(Collected data entries)
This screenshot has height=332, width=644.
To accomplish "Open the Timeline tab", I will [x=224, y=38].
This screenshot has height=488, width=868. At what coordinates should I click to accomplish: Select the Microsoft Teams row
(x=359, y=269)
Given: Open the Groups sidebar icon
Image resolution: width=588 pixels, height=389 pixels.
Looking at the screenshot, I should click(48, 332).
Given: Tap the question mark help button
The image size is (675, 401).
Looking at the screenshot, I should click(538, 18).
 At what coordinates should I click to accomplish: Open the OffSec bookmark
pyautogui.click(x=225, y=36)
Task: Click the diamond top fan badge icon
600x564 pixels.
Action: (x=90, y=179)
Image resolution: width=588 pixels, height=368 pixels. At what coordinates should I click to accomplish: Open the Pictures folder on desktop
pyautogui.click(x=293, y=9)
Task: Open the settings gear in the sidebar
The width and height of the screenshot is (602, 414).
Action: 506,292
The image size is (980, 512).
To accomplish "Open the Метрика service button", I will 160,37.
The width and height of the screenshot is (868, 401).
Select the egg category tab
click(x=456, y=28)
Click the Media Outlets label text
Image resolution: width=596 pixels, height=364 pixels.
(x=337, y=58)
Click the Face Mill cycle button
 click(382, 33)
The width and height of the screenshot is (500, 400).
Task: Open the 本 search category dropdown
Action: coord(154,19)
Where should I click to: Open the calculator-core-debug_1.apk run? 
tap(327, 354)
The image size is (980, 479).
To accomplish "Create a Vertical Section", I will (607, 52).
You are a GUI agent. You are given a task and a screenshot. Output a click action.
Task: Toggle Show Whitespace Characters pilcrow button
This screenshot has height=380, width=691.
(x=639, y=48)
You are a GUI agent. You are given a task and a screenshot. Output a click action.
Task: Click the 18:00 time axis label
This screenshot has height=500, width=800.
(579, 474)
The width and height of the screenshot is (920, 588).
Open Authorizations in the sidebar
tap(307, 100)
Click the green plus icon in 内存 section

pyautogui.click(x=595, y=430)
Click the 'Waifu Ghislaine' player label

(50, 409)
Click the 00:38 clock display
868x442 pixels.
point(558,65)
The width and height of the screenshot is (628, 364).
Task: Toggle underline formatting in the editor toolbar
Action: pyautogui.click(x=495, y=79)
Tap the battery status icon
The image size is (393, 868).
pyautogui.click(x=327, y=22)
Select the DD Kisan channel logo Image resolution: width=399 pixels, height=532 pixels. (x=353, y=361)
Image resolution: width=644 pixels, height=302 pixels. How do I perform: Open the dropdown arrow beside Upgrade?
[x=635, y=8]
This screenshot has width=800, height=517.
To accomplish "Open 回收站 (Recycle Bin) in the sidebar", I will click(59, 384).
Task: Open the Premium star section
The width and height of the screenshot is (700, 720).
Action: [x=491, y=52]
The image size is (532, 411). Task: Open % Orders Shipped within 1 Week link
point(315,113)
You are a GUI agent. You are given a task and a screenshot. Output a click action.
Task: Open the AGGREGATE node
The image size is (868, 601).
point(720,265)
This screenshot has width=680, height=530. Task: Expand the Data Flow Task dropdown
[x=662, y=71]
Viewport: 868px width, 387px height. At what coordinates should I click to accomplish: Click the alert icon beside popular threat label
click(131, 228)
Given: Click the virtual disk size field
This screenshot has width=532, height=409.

- Instructions to follow: All of the data above should be duplicated exactly.

- Response to this exercise:
This screenshot has height=332, width=644.
To accomplish "Open the Timeline tab", I will [x=224, y=38].
This screenshot has height=488, width=868. At what coordinates should I click to accomplish: Select the Microsoft Teams row
(x=359, y=269)
Given: Open the Groups sidebar icon
Image resolution: width=588 pixels, height=389 pixels.
Looking at the screenshot, I should click(48, 332).
Given: Tap the question mark help button
The image size is (675, 401).
Looking at the screenshot, I should click(538, 18).
 At what coordinates should I click to accomplish: Open the OffSec bookmark
pyautogui.click(x=225, y=36)
Task: Click the diamond top fan badge icon
600x564 pixels.
Action: (x=90, y=179)
Image resolution: width=588 pixels, height=368 pixels. At what coordinates should I click to accomplish: Open the Pictures folder on desktop
pyautogui.click(x=293, y=9)
Task: Open the settings gear in the sidebar
The width and height of the screenshot is (602, 414).
Action: 506,292
The image size is (980, 512).
To accomplish "Open the Метрика service button", I will 160,37.
The width and height of the screenshot is (868, 401).
Select the egg category tab
click(x=456, y=28)
Click the Media Outlets label text
Image resolution: width=596 pixels, height=364 pixels.
(x=337, y=58)
Click the Face Mill cycle button
 click(382, 33)
The width and height of the screenshot is (500, 400).
Task: Open the 本 search category dropdown
Action: coord(154,19)
Where should I click to: Open the calculator-core-debug_1.apk run? 
tap(327, 354)
The image size is (980, 479).
To accomplish "Create a Vertical Section", I will (607, 52).
You are a GUI agent. You are given a task and a screenshot. Output a click action.
Task: Toggle Show Whitespace Characters pilcrow button
This screenshot has height=380, width=691.
(x=639, y=48)
You are a GUI agent. You are given a task and a screenshot. Output a click action.
Task: Click the 18:00 time axis label
This screenshot has height=500, width=800.
(579, 474)
The width and height of the screenshot is (920, 588).
Open Authorizations in the sidebar
tap(307, 100)
Click the green plus icon in 内存 section

pyautogui.click(x=595, y=430)
Click the 'Waifu Ghislaine' player label

(50, 409)
Click the 00:38 clock display
868x442 pixels.
point(558,65)
The width and height of the screenshot is (628, 364).
Task: Toggle underline formatting in the editor toolbar
Action: pyautogui.click(x=495, y=79)
Tap the battery status icon
The image size is (393, 868).
pyautogui.click(x=327, y=22)
Select the DD Kisan channel logo Image resolution: width=399 pixels, height=532 pixels. (x=353, y=361)
Image resolution: width=644 pixels, height=302 pixels. How do I perform: Open the dropdown arrow beside Upgrade?
[x=635, y=8]
This screenshot has width=800, height=517.
To accomplish "Open 回收站 (Recycle Bin) in the sidebar", I will click(59, 384).
Task: Open the Premium star section
The width and height of the screenshot is (700, 720).
Action: [x=491, y=52]
The image size is (532, 411). Task: Open % Orders Shipped within 1 Week link
point(315,113)
You are a GUI agent. You are given a task and a screenshot. Output a click action.
Task: Open the AGGREGATE node
The image size is (868, 601).
point(720,265)
This screenshot has width=680, height=530. Task: Expand the Data Flow Task dropdown
[x=662, y=71]
Viewport: 868px width, 387px height. At what coordinates should I click to accomplish: Click the alert icon beside popular threat label
click(131, 228)
Given: Click the virtual disk size field
This screenshot has width=532, height=409.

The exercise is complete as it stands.